In Britain, the crisis resulted in a recalibration of its foreign policy, with a greater alignment under American influence, interpreting the “special relationship” with the US as essential for maintaining some degree of global influence. Conversely, France sought a more independent route, emphasizing the need for a European bloc capable of asserting itself on the world stage without over-reliance on American support.

The Soviet Union, seeing an opportunity, increased its influence in the Middle East and supported Nasser’s regime, which contributed to a significant shift in the balance of power in the region. Khrushchev’s aggressive foreign policy, characterized by confrontations with the West, was emboldened by perceived American weakness during the Suez Crisis, although this approach eventually led to setbacks like the Cuban Missile Crisis.

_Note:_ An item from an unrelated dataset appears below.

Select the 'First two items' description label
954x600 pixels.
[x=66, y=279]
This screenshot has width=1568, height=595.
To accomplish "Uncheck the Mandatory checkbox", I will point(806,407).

For the United States, the Suez Crisis marked a turning point, heralding its emergence as a dominant global leader but also beginning its deep involvement in Middle Eastern politics. This involvement was formalized with the Eisenhower Doctrine, which committed the US to defending Middle Eastern countries against communist aggression. This commitment expanded America’s global responsibilities, setting the stage for future conflicts, including the direct military intervention in Lebanon and the complex, contentious involvement in Vietnam. This trajectory highlighted the enduring complexities of global power dynamics and the unintended consequences of geopolitical strategies initiated during the Suez Crisis.